We realized KlickHüpfGuck using a lot of paper and the open source software Blender for 3D objects and animations in combination with the game engine Unity. The production time was about five months, and within that time we learned a lot about 3d modelling, game programming and, of course, the Grimms and the many thoughts it takes to make theoretical concepts like linguism playable. During the whole process of making the game we were in touch with Susanne Völker and Claudia Roßkopf of the Grimmwelt, who anwered all our questions regarding the Grimms, tested and improved the game and supported us in any way possible.
First, we took photographs of the way to the museum, and visited the former Grimm Museum of Kassel.
It was very interesting to have an insight into the materials that were used to plan the new museum, both architectually as in terms of curation / exhibition planning.

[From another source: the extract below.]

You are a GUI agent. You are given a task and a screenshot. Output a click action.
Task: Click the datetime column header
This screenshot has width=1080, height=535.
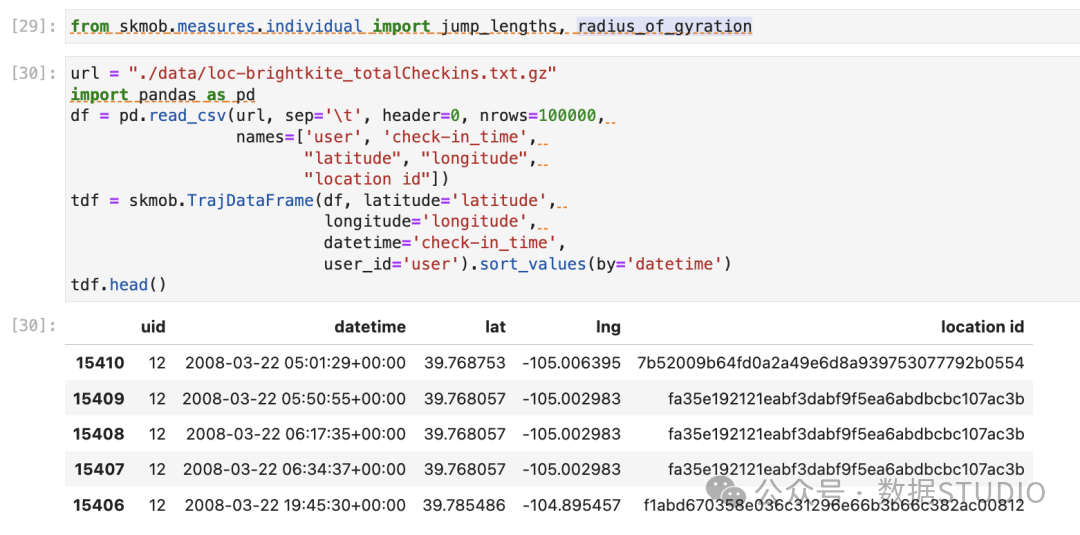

With some of these materials at hand, we came up with 'core elements' of the exhibition and therefore the oeuvre of the Grimms and linked them to specific settings one encounters when walking to or visiting the museum (the photographs we took turned out to be very useful).
Each of the seven levels we planned had to contain one key object for the players to find. To test the concept rightaway, we built a simple prototype in Unity.
Regarding the design of KlickHüpfGuck a materiality had to be found that was abstract enough to allow players to believe the transition from places they already knew (e. g. the park in front of the museum) to a more fictional setting in which fairy tale elements could be placed. We investigated paper, a material very much used by European researchers and writers of the 18th and 19th century and especially typically for the Grimms working methods.
Our first prototype showed that players should be able to understand which objects they could interact with and which not. Materiality was key again: Objects players can click are made of paper, those who belong to the sets, but are not interactive, look like cardboard.
To plan animation and light accordingly, we sketched our ideas ontop of images taken from our prototype. The aim was to find a very typical movement for each object as if the objects had own personalities. Also, we wanted every set to have a very specific mood supported by specific lighting.
When finding the object characteristic to the area the current level is set on, a short text with a short explanation and an excerpt out of the German Dictionary written by the Grimms ('Deutsches Wörterbuch') pops up. We wrote the texts in collaboration with Susanne Völker and Claudia Roßkopf.
KlickHüpfGuck was released with the opening of the Grimmwelt.
It got featured in the Kassel Edition of the 'Zeit', a German Newspaper and within AD Magazine.